その姿を冷たい目で見ながら、トーマスが再び父親に退出を促した。
「あ……ああ、わかった」
妻を連れて医務室を出る侯爵夫妻を見送りながら、アラバスがボソッと言った。
「相変わらずのようだな」
「ええ、早いこと引退してもらわないと」
「追い出せば良いじゃないか」
「そうは言いますが、今はまだ彼が当主ですからね。まあ、マリアが嫁いだ後には動きます」
「面倒だな」
「ええ、本当に面倒なことですよ」
アスター侯爵家の実情は少々複雑だった。
トーマスとマリアを産んだ母親は、マリアが三歳になる前に病死している。
すぐに迎えられた後妻が当主夫人として二人を育てたことになってはいるが、実際に育てたのは、領地にいる祖父母だった。
当時七歳になっていたトーマスは貴族学園の初等部入学と同時に入寮させられた。
その初等部で知り合ったのがアラバスとアレンだ。
一方のマリアは、まだ母親が必要な年齢だったにも関わらず領地で暮らすことになった。
前王妃の侍女長として王宮に出仕していた祖母は、王家にも嫁げるほどの厳しい教育を幼いマリアに施した。

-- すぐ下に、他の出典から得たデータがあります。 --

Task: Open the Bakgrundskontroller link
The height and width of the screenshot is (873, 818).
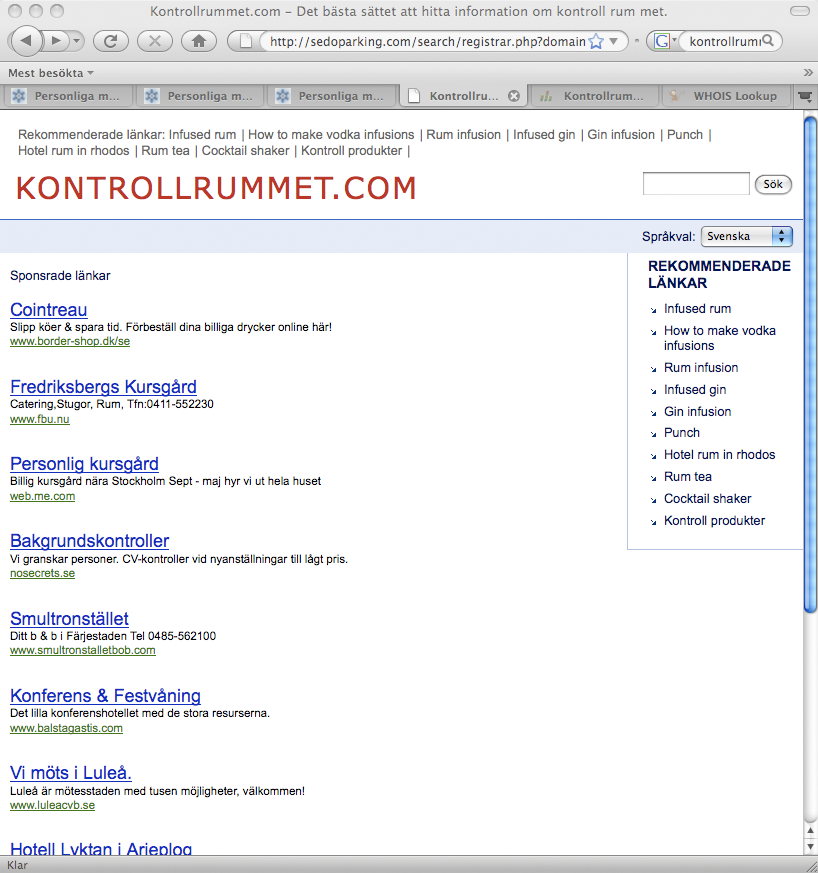Action: (89, 541)
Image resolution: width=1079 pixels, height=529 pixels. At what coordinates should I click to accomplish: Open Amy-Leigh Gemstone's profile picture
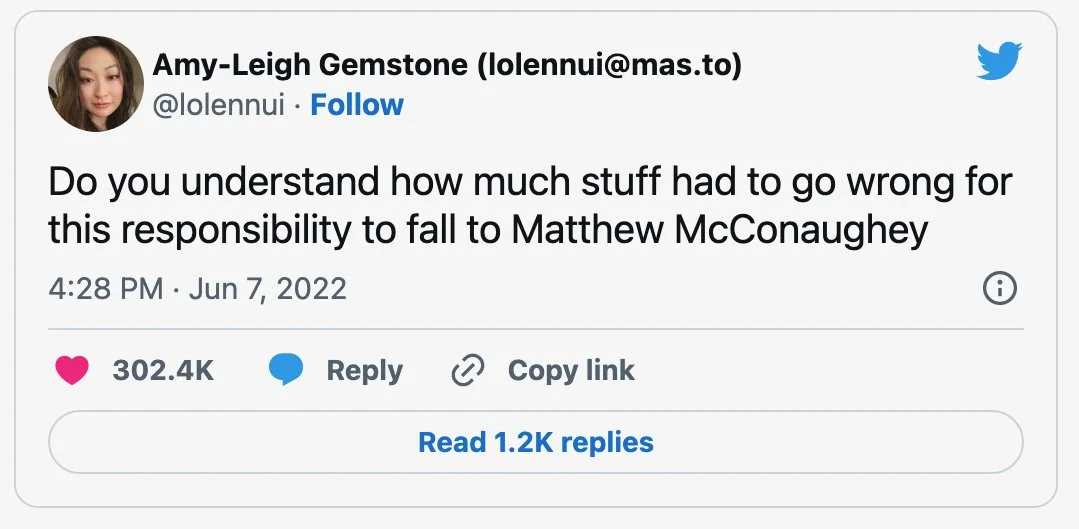click(x=96, y=84)
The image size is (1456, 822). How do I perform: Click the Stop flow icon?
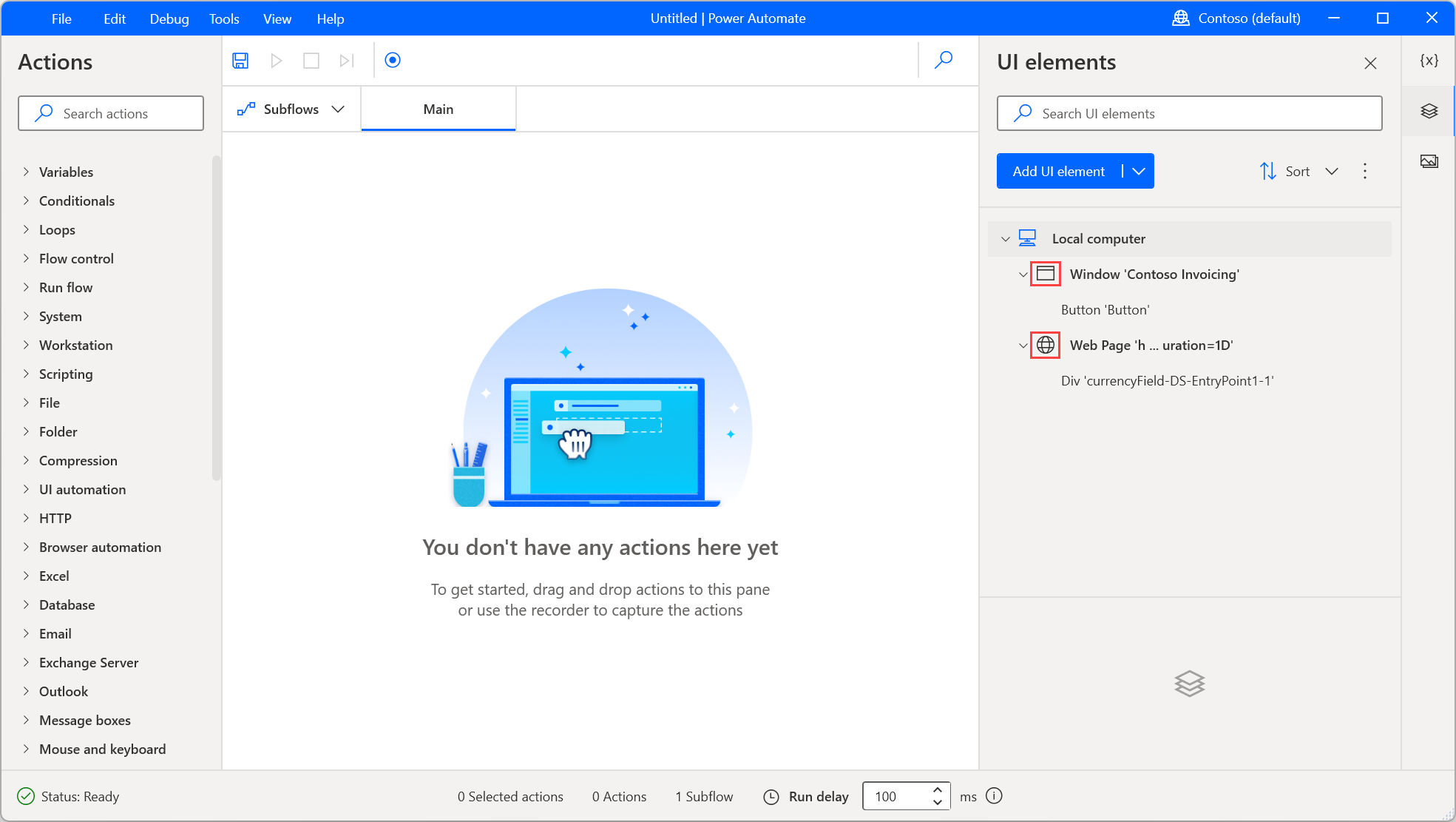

休暇の度に帰ってくるトーマスとの再会だけを心の頼りに、マリアは厳しい躾けに耐え抜いたのだ。
そしてマリアが十歳になった時、半ば強引に王都へ戻され、第一王子の婚約者候補試験に臨まされ、最年少でありながら見事に合格した。
それを機に侯爵家のタウンハウスで暮らし始めたマリアだったが、父と義母が好き勝手にしている屋敷はとても居心地が悪く、辛い日々を送ることになる。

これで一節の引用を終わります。